Why not? Well, it is just foolish, especially for a vain and status-obsessed careerist who craves name and fame, to attack people who, it can be expected, will expose his petty and absurd behavior.
One of the puzzles of the Leiterian psychology is that he does things that are quite plainly not in his self-interest. When he attacks those who are above him on what he perceives to be the Great Ladder of Success, he reveals his envy. When he attacks those he perceives to be below him, he reveals his pusillanimity.
In Aristotelian terms, what Leiter lacks is magnanimity (megalopsychia, great-souledness). The sphere of magnanimity is the sphere of honor and dishonor. Magnanimity is the mean between the extremes of vanity and pusillanimity. The magnanimous person knows himself and is capable of honest self-evaluation. This self-knowledge keeps him from both vanity and pusillanimity.
The vain man pegs himself too high: lacking self-knowledge he fancies that he deserves honors and emoluments, perquisites and privileges far above what he actually deserves. So we could say that vanity involves an excess of self-love together with a lack of self-knowledge. Leiter is clearly vain in this Aristotelian sense. His vanity is at the root of his envy of those who are his betters, such as Thomas Nagel whose superiority is evident and unsurpassable by the likes of Leiter no matter how hard he climbs.

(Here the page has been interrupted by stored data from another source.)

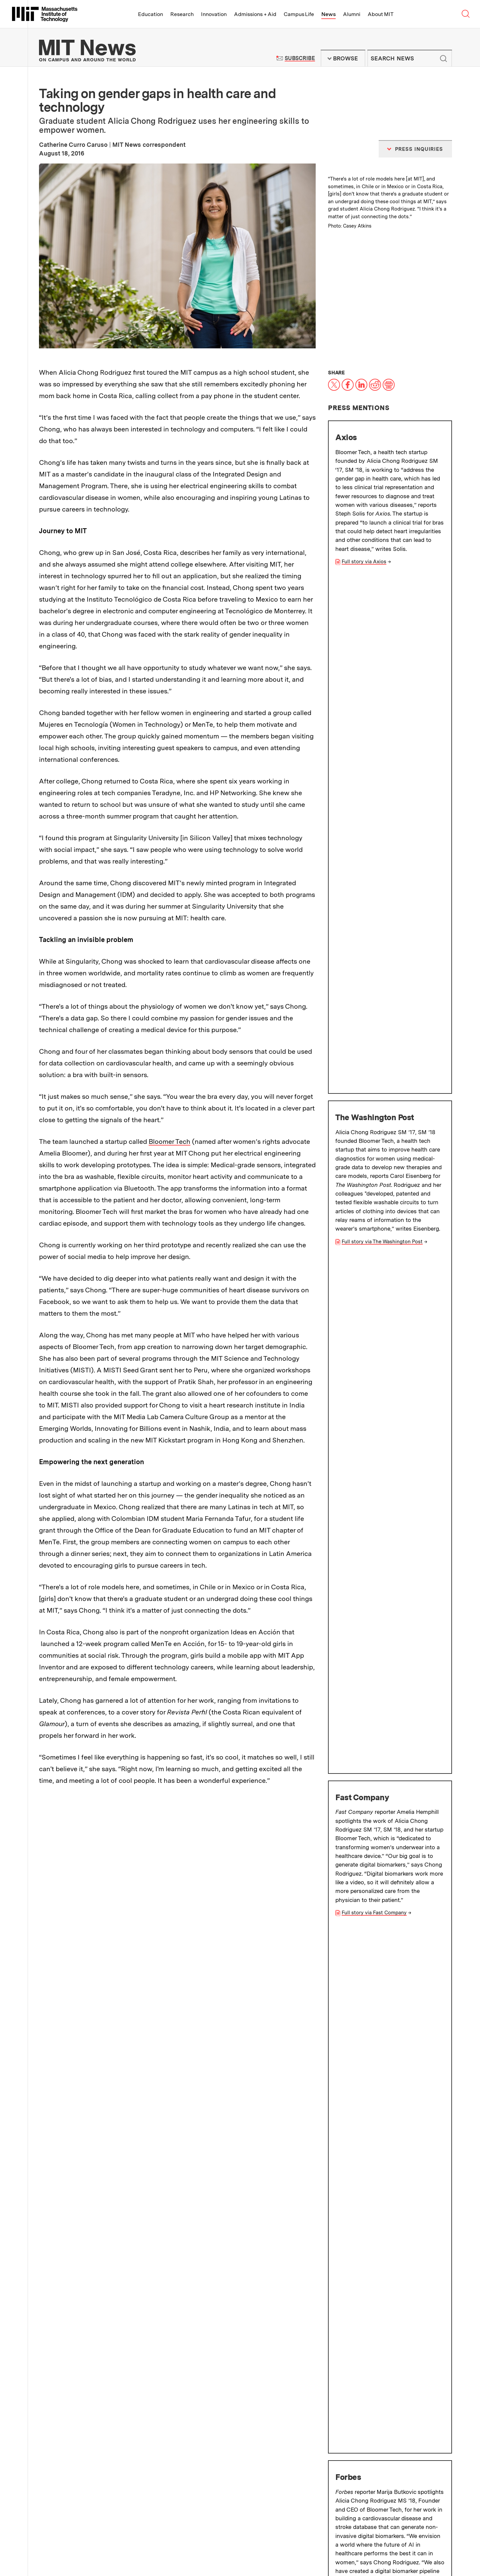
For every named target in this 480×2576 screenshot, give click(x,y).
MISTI (180, 1865)
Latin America (113, 1865)
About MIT (380, 14)
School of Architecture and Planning (98, 2385)
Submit (443, 58)
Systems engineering (224, 1838)
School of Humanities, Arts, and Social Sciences (114, 2407)
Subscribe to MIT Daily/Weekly (394, 2360)
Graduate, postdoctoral (123, 1851)
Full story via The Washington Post (382, 727)
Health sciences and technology (204, 1851)
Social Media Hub (130, 2553)
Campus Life (299, 14)
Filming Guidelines (161, 2482)
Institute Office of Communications (258, 2357)
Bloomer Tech (169, 1142)
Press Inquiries (60, 2482)
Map (75, 2545)
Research (182, 14)
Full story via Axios (364, 562)
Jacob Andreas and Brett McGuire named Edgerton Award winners (389, 2123)
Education (150, 14)
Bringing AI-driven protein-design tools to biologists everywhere (173, 2193)
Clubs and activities (407, 1838)
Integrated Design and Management (387, 1590)
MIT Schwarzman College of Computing (103, 2440)
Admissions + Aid (255, 14)
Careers (131, 2545)
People (110, 2545)
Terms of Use (250, 2466)
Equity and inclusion (224, 1865)
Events (91, 2545)
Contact (152, 2545)
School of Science (72, 2429)
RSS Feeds (247, 2482)
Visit (61, 2545)
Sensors (151, 1865)
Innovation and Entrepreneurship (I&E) (306, 1851)
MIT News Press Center (168, 2466)
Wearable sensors (164, 1838)
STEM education (63, 1865)
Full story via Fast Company (374, 883)
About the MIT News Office (77, 2466)
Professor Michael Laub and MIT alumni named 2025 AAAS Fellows (390, 2054)
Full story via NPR (363, 1213)
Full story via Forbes (365, 1057)
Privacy (64, 2553)
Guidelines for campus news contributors (393, 2436)
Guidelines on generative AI (393, 2463)
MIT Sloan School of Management (86, 1838)
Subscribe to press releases (394, 2384)
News (328, 14)
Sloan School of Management (378, 1638)
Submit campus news (394, 2408)
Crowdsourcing (62, 1851)
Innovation (214, 14)
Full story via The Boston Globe (378, 1378)
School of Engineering (367, 1625)
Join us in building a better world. (432, 2541)
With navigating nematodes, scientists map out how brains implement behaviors (384, 2196)
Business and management (296, 1838)
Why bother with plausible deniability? (162, 2123)
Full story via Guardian (368, 1535)
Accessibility (91, 2553)
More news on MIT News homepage (87, 2266)
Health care (356, 1838)
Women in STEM (387, 1851)
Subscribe (300, 58)
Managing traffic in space (160, 2050)
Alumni (351, 14)
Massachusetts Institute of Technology (102, 2529)
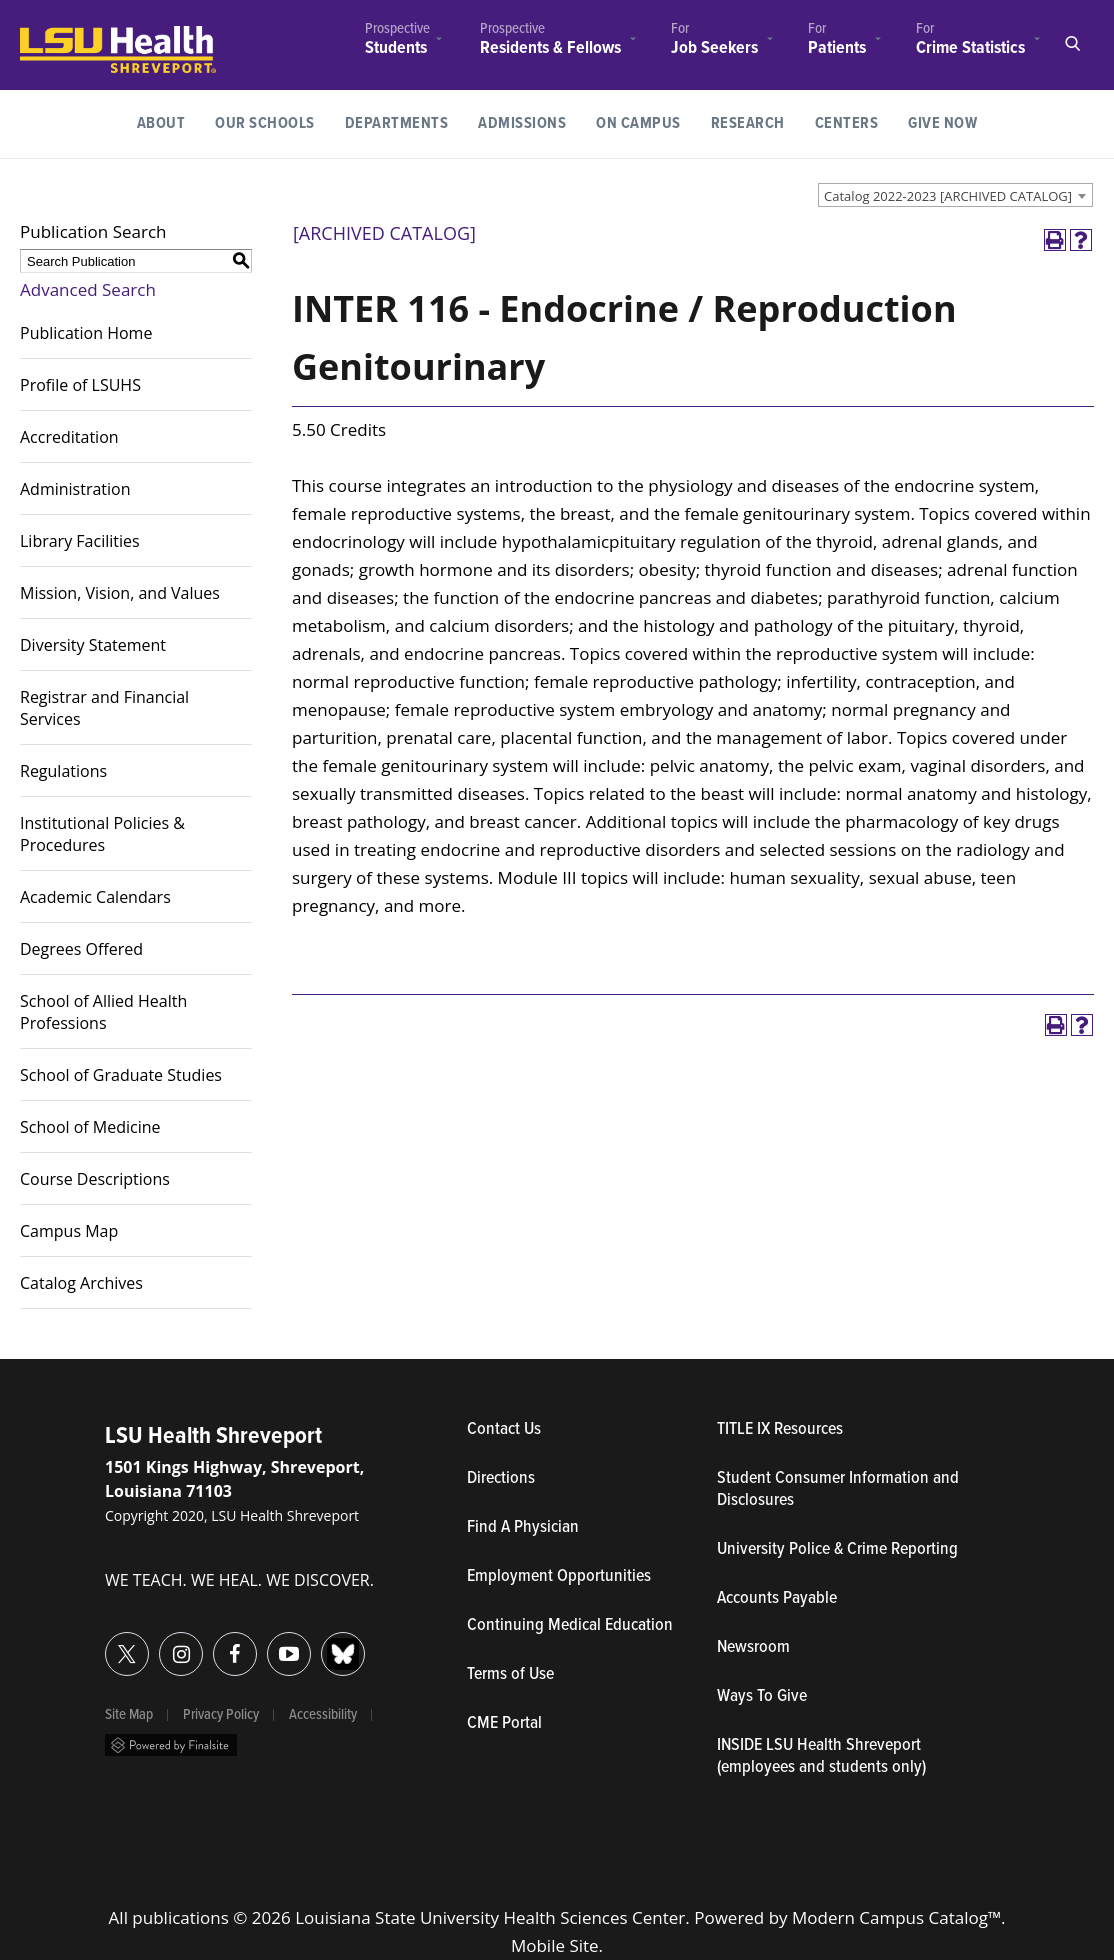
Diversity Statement (93, 645)
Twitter (105, 1642)
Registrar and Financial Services (104, 708)
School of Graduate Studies (121, 1075)
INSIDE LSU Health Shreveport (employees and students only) (821, 1757)
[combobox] (955, 195)
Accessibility (323, 1715)
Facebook (213, 1642)
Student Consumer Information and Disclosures (838, 1490)
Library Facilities (80, 541)
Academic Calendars (95, 897)
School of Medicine (90, 1127)
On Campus (638, 123)
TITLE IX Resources (780, 1430)
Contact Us (592, 1430)
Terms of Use (510, 1675)
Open (1072, 44)
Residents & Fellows (550, 48)
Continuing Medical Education (570, 1626)
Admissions (522, 123)
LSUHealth (61, 35)
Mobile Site (555, 1945)
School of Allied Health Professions (103, 1012)
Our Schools (265, 123)
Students (396, 48)
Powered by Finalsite (171, 1745)
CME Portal (592, 1724)
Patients (837, 48)
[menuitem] (397, 41)
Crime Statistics (970, 48)
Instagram (159, 1642)
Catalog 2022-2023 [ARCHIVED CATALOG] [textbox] (948, 196)
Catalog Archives (81, 1283)
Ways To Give (762, 1697)
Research (755, 121)
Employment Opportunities (559, 1577)
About (161, 123)
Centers (847, 123)
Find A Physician (523, 1528)
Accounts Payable (777, 1599)
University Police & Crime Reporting (837, 1550)
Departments (397, 123)
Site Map (129, 1715)
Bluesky (321, 1642)
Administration (75, 489)
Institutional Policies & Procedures (102, 834)
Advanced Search (88, 289)
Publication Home (86, 333)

The pusillanimous person pegs himself too low: lacking self-knowledge, he fails to aim at goods he is worthy of. He occupies himself with matters that ought to be beneath him such as slandering and defaming opponents.
So it appears that Leiter, lacking self-knowledge and with it magnanimity, oscillates between vanity and pusillanimity. When his vanity is in the ascendancy, he attacks those above him on the Ladder. When his pusillanimity reigns over his psyche, he attacks those below him. This is yet another proof of the appositeness of the 'Ladder Man' label. It is not just that he obsessively likes to rank things. He himself is obsessed with his rank, and thus obsessed by those above him and below him in the Rangordnung. He cannot accept with gratitude the rung upon which he is perched, however precariously. He burns for more in the way of name and fame while denigrating those he considers unsuccessful.
Leiter is a fascinating study, not qua token, but qua type. The Ladder Man type is what elicits scientific interest. There is no science of the particular qua particular, said Aristotle. Individuum ineffabile est.
For Aristotle on magnanimity and pusillanimity, see Aristotle, Nicomachean Ethics, Book IV.